* [PROBLEM REQUIREMENTS] Recast every line of the records below as a Markdown table with the columns Row and Text, numbering the rows and leaving out blank lines.

* [MATERIAL PROVIDED]
-- Begin --

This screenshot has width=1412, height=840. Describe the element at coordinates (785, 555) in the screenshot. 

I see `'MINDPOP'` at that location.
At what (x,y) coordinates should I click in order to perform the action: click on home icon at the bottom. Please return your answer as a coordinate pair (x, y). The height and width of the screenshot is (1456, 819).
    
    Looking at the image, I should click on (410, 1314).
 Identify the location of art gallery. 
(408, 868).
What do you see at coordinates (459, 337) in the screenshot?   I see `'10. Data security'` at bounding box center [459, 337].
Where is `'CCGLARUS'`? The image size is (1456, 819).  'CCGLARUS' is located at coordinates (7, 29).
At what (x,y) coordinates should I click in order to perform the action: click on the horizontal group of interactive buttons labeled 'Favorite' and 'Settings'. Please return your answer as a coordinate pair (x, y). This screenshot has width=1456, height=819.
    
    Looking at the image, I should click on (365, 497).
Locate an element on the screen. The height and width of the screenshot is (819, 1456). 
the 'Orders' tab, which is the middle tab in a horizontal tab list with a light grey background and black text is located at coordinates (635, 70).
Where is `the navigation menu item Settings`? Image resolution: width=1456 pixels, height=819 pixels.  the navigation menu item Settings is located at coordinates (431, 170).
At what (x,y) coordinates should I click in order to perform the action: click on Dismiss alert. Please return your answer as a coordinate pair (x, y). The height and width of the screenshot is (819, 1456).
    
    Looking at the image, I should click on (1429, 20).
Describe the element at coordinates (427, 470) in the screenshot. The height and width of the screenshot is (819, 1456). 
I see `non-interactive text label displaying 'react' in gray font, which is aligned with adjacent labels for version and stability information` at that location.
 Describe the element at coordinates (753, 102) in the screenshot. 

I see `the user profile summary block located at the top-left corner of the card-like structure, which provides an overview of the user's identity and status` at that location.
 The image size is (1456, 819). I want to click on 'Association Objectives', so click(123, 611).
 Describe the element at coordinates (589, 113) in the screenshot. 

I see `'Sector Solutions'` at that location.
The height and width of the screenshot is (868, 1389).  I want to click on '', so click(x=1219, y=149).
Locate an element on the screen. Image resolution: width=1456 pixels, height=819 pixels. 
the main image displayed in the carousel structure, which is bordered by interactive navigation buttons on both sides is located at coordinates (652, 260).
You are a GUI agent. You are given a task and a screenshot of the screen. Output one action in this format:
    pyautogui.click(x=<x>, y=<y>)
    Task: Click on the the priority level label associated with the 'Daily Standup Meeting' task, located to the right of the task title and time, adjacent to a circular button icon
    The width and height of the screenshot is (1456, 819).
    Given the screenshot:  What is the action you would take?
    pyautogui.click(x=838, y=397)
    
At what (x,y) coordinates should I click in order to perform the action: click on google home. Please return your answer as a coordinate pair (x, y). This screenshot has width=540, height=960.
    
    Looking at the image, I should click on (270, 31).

-- End --

* [ANSWER TO THE EXERCISE]
| Row | Text |
|---|---|
| 1 | This screenshot has width=1412, height=840. Describe the element at coordinates (785, 555) in the screenshot.  |
| 2 | I see `'MINDPOP'` at that location. |
| 3 | At what (x,y) coordinates should I click in order to perform the action: click on home icon at the bottom. Please return your answer as a coordinate pair (x, y). The height and width of the screenshot is (1456, 819). |
| 4 |     Looking at the image, I should click on (410, 1314). |
| 5 |  Identify the location of art gallery.  |
| 6 | (408, 868). |
| 7 | What do you see at coordinates (459, 337) in the screenshot?   I see `'10. Data security'` at bounding box center [459, 337]. |
| 8 | Where is `'CCGLARUS'`? The image size is (1456, 819).  'CCGLARUS' is located at coordinates (7, 29). |
| 9 | At what (x,y) coordinates should I click in order to perform the action: click on the horizontal group of interactive buttons labeled 'Favorite' and 'Settings'. Please return your answer as a coordinate pair (x, y). This screenshot has width=1456, height=819. |
| 10 |     Looking at the image, I should click on (365, 497). |
| 11 | Locate an element on the screen. The height and width of the screenshot is (819, 1456).  |
| 12 | the 'Orders' tab, which is the middle tab in a horizontal tab list with a light grey background and black text is located at coordinates (635, 70). |
| 13 | Where is `the navigation menu item Settings`? Image resolution: width=1456 pixels, height=819 pixels.  the navigation menu item Settings is located at coordinates (431, 170). |
| 14 | At what (x,y) coordinates should I click in order to perform the action: click on Dismiss alert. Please return your answer as a coordinate pair (x, y). The height and width of the screenshot is (819, 1456). |
| 15 |     Looking at the image, I should click on (1429, 20). |
| 16 | Describe the element at coordinates (427, 470) in the screenshot. The height and width of the screenshot is (819, 1456).  |
| 17 | I see `non-interactive text label displaying 'react' in gray font, which is aligned with adjacent labels for version and stability information` at that location. |
| 18 |  Describe the element at coordinates (753, 102) in the screenshot.  |
| 19 | I see `the user profile summary block located at the top-left corner of the card-like structure, which provides an overview of the user's identity and status` at that location. |
| 20 |  The image size is (1456, 819). I want to click on 'Association Objectives', so click(123, 611). |
| 21 |  Describe the element at coordinates (589, 113) in the screenshot.  |
| 22 | I see `'Sector Solutions'` at that location. |
| 23 | The height and width of the screenshot is (868, 1389).  I want to click on '', so click(x=1219, y=149). |
| 24 | Locate an element on the screen. Image resolution: width=1456 pixels, height=819 pixels.  |
| 25 | the main image displayed in the carousel structure, which is bordered by interactive navigation buttons on both sides is located at coordinates (652, 260). |
| 26 | You are a GUI agent. You are given a task and a screenshot of the screen. Output one action in this format: |
| 27 |     pyautogui.click(x=<x>, y=<y>) |
| 28 |     Task: Click on the the priority level label associated with the 'Daily Standup Meeting' task, located to the right of the task title and time, adjacent to a circular button icon |
| 29 |     The width and height of the screenshot is (1456, 819). |
| 30 |     Given the screenshot:  What is the action you would take? |
| 31 |     pyautogui.click(x=838, y=397) |
| 32 | At what (x,y) coordinates should I click in order to perform the action: click on google home. Please return your answer as a coordinate pair (x, y). This screenshot has width=540, height=960. |
| 33 |     Looking at the image, I should click on (270, 31). |